Exercise description:
Filter the rows below and copy every line that contains the string "well".

Extracted material:

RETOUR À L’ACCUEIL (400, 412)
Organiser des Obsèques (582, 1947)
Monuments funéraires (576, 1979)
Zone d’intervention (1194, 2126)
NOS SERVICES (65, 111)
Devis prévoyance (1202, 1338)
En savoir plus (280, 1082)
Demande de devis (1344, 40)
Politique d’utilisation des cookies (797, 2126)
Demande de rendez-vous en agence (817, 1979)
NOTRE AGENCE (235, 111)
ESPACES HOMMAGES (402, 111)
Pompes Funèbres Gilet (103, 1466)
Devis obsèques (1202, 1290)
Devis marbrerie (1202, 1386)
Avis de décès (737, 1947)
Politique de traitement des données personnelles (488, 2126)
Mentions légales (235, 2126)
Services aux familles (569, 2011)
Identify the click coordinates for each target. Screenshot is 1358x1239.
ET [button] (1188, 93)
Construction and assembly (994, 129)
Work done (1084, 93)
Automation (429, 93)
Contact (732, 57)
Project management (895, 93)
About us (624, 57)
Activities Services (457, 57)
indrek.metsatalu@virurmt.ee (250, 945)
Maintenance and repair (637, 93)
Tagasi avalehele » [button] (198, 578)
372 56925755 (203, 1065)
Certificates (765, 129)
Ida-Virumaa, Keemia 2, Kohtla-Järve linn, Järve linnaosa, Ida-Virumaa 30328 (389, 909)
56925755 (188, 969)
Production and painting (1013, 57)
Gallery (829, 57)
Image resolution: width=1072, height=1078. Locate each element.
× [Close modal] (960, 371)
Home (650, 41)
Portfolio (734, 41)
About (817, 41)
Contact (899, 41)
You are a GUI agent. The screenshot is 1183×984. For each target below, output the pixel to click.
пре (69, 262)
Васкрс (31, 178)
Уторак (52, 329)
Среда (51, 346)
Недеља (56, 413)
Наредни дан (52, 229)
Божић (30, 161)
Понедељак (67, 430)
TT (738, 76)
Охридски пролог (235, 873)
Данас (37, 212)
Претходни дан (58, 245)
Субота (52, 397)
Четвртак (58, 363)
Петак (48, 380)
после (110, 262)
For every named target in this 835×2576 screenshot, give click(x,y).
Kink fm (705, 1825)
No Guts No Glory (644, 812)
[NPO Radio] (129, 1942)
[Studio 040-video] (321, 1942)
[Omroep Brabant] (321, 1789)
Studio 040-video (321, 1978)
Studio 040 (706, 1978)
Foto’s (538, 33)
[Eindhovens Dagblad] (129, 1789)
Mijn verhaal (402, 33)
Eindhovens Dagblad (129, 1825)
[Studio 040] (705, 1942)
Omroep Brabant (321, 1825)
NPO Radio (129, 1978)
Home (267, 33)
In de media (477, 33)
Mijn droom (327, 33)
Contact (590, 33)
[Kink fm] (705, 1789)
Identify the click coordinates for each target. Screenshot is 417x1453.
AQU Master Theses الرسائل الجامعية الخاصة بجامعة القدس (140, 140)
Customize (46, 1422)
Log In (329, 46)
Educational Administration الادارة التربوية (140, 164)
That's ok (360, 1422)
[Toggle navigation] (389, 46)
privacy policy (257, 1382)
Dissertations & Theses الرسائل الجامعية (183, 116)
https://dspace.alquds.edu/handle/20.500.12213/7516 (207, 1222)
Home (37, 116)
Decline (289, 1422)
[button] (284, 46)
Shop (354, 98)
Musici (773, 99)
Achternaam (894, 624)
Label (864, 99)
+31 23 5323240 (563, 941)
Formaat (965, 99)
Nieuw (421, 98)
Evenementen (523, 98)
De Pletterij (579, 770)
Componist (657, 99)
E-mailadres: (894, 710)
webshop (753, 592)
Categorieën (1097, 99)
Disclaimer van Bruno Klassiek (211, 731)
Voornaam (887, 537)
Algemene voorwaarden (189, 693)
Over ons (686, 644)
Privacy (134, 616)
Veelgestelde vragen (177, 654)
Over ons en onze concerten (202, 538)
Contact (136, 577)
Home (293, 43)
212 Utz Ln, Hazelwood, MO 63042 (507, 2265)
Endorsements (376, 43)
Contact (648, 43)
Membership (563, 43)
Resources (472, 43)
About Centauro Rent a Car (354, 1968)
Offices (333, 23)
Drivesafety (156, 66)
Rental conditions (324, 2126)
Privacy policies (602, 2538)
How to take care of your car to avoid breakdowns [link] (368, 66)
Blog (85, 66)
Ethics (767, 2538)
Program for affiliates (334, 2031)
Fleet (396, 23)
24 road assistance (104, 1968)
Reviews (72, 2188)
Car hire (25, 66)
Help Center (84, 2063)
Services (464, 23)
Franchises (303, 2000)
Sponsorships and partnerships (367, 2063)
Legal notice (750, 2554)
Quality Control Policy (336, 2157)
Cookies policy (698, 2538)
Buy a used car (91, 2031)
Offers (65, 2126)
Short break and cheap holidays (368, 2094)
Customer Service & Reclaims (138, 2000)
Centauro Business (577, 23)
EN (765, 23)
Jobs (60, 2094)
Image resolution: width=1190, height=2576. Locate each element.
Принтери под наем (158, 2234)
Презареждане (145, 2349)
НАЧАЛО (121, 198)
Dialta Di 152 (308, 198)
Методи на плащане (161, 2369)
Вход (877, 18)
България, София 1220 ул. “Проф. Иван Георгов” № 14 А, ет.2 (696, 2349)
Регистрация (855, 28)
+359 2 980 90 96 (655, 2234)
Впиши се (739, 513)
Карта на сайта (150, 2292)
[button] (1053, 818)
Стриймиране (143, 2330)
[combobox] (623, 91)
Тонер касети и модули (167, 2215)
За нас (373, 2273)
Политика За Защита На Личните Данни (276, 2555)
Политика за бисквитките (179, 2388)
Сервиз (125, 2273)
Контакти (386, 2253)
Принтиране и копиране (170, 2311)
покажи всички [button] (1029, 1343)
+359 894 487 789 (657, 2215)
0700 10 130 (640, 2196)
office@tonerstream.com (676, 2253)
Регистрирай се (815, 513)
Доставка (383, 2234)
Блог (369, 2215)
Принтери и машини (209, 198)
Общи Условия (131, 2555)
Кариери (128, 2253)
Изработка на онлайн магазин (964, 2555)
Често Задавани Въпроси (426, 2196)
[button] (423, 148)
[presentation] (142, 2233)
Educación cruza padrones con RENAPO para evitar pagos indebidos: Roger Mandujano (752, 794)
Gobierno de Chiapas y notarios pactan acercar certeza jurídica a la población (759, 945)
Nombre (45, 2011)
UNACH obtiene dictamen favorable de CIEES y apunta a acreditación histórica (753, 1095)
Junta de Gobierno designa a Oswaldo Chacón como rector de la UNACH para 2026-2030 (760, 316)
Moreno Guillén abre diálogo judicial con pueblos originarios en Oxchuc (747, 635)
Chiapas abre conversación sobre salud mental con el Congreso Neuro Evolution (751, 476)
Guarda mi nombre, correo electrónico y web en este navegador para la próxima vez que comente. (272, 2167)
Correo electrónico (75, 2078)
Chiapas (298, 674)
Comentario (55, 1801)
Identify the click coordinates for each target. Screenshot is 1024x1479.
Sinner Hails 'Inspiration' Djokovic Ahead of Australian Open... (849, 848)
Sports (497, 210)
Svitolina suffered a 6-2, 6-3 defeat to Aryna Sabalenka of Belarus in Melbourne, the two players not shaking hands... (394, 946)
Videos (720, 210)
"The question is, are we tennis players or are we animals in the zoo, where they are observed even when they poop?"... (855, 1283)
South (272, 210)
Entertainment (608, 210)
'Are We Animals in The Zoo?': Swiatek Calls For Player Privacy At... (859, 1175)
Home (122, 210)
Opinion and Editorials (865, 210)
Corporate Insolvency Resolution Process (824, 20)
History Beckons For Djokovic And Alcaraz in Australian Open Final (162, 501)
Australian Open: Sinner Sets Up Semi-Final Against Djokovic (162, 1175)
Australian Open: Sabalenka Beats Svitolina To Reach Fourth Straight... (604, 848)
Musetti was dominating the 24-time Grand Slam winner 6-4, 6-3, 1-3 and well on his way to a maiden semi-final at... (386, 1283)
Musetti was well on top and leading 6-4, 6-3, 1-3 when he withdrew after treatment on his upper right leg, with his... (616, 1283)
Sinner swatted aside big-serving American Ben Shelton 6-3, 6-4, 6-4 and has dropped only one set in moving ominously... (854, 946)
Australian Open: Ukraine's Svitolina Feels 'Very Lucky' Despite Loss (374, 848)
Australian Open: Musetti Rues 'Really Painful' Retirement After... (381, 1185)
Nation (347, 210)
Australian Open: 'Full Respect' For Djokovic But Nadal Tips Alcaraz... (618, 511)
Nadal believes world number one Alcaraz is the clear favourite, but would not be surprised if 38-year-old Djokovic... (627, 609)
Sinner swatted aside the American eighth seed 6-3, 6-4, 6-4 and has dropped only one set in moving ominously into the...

Written answer:
Musetti was dominating the 24-time Grand Slam winner 6-4, 6-3, 1-3 and well on his way to a maiden semi-final at... (386, 1283)
Musetti was well on top and leading 6-4, 6-3, 1-3 when he withdrew after treatment on his upper right leg, with his... (616, 1283)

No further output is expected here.